··· Listed entries ···
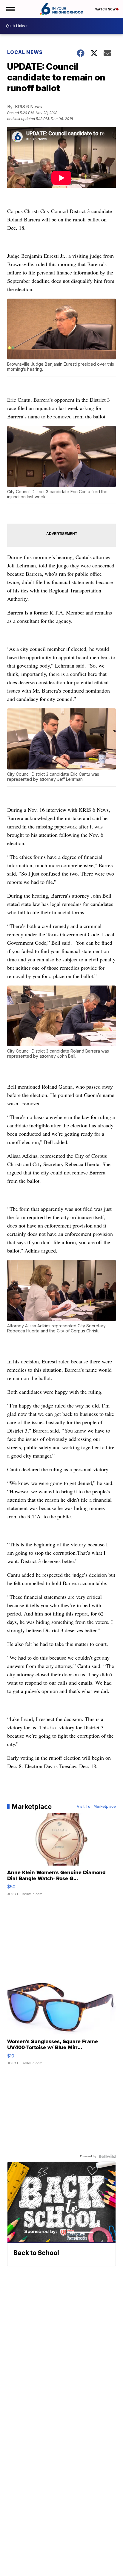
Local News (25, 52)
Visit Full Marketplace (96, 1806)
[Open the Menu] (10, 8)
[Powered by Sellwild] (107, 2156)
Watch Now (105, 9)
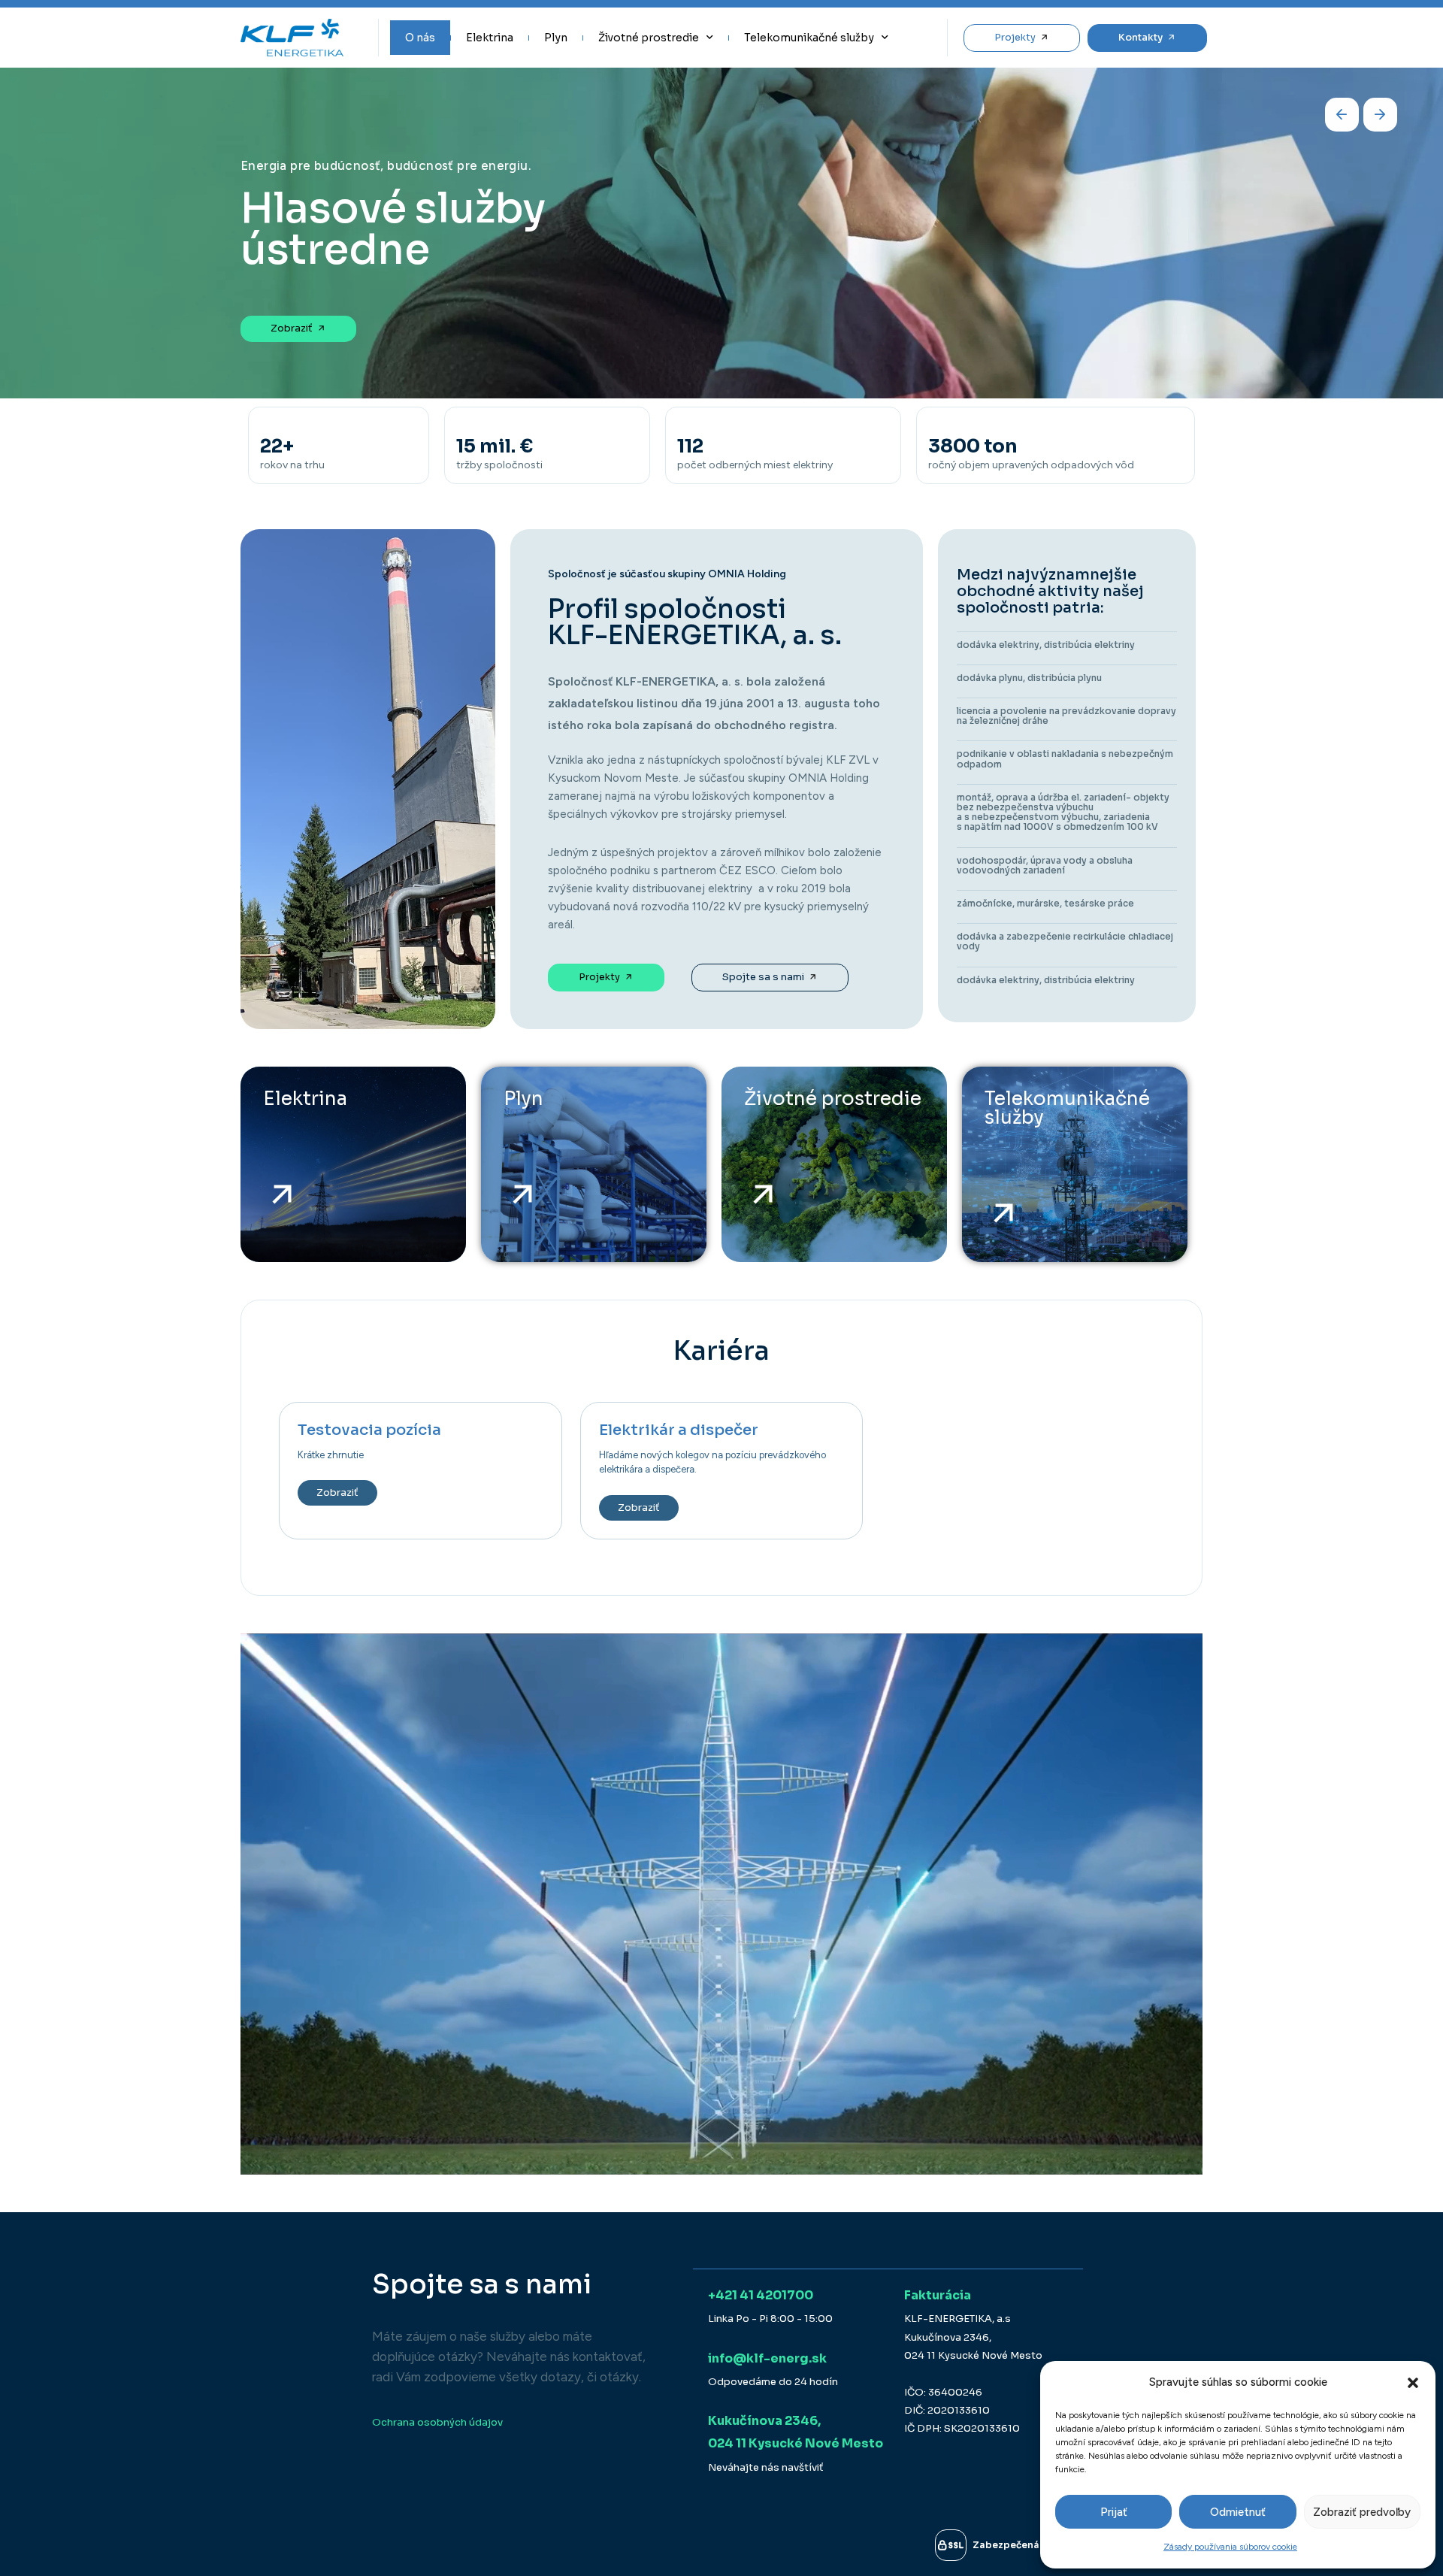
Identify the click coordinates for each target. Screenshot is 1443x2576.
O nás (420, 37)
···
··· Listed entries ···
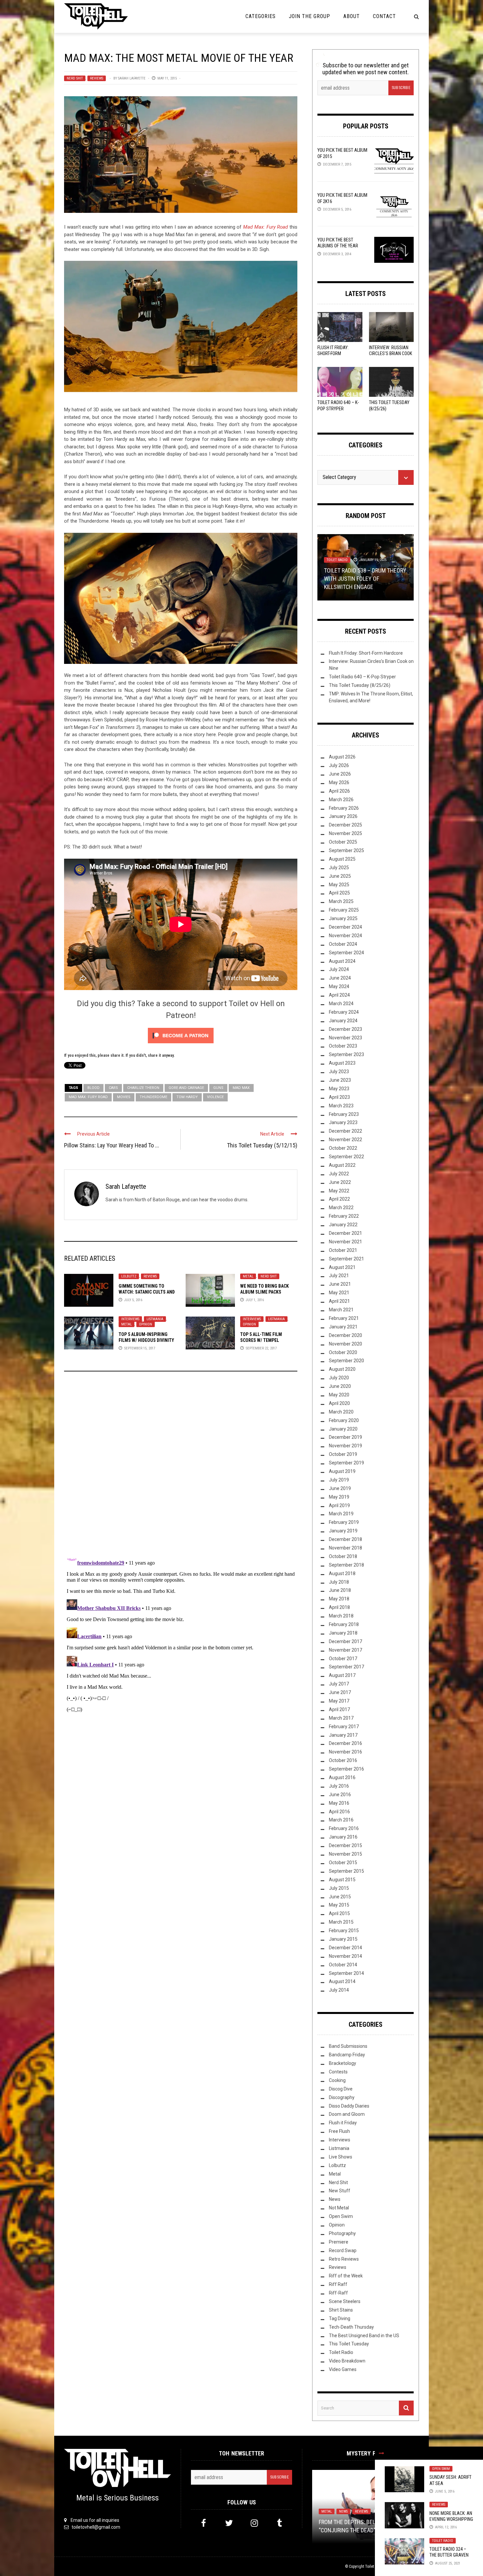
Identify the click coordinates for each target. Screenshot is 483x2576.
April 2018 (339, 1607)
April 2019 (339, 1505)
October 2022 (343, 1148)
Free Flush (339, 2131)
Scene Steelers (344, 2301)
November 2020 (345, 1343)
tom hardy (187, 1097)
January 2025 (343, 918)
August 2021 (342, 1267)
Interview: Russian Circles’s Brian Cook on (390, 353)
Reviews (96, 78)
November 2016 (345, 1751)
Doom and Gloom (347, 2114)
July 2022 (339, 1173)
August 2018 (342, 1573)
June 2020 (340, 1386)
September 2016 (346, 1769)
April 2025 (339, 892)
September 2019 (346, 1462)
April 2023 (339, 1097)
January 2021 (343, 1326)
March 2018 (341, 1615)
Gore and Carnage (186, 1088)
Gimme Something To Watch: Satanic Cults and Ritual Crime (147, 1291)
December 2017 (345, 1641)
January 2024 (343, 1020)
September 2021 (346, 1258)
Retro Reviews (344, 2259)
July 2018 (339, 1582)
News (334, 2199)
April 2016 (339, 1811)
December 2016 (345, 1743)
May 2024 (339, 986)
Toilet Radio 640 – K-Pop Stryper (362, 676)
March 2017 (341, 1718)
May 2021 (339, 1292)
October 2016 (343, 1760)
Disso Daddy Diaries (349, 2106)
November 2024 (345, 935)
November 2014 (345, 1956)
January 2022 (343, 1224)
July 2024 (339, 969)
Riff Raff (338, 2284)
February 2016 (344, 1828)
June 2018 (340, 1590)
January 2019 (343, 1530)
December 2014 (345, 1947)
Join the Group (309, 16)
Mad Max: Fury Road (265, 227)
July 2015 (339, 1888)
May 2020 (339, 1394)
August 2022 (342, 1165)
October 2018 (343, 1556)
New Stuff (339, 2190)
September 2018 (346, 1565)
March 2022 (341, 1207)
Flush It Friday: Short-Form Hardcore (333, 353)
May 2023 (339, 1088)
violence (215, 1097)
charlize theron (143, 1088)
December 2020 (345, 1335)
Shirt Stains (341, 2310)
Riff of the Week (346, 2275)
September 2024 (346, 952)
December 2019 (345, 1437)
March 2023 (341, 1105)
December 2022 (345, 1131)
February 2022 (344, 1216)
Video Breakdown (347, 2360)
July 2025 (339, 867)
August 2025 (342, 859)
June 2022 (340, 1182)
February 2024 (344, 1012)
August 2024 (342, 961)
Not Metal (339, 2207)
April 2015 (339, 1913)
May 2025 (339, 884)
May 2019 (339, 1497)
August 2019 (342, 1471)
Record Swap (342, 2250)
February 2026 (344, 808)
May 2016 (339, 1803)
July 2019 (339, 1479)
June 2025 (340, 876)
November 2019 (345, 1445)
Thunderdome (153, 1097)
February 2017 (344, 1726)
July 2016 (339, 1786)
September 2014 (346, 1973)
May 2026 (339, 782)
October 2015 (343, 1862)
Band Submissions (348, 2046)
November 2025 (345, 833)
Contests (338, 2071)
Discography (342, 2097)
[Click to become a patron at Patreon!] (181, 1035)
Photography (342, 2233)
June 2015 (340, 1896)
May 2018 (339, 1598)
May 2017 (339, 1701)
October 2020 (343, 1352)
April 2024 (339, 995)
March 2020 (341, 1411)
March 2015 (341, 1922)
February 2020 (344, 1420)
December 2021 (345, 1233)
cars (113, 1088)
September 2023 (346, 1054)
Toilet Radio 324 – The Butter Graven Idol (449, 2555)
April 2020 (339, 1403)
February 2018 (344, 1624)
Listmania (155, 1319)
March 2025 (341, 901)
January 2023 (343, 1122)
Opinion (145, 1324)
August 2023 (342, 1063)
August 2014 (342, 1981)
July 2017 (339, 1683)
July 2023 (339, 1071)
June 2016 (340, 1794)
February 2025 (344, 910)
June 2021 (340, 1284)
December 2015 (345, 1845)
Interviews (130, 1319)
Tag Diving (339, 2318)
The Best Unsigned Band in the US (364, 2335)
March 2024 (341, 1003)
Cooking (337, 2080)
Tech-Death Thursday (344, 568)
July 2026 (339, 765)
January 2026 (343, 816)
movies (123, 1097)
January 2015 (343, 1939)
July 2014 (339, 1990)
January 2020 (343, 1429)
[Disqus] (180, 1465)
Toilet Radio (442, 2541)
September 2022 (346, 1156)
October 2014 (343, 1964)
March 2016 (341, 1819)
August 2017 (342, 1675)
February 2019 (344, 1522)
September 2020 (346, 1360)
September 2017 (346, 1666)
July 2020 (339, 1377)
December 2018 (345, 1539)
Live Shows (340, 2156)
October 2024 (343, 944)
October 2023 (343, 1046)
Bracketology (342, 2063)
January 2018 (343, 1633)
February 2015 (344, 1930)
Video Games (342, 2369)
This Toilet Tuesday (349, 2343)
···
* [What is needed]
Report every line containing the word "April" from the listing above.

* [Finished exercise]
April 2018 (339, 1607)
April 2019 (339, 1505)
April 2025 (339, 892)
April 2023 (339, 1097)
April 2016 (339, 1811)
April 2015 (339, 1913)
April 2024 (339, 995)
April 2020 (339, 1403)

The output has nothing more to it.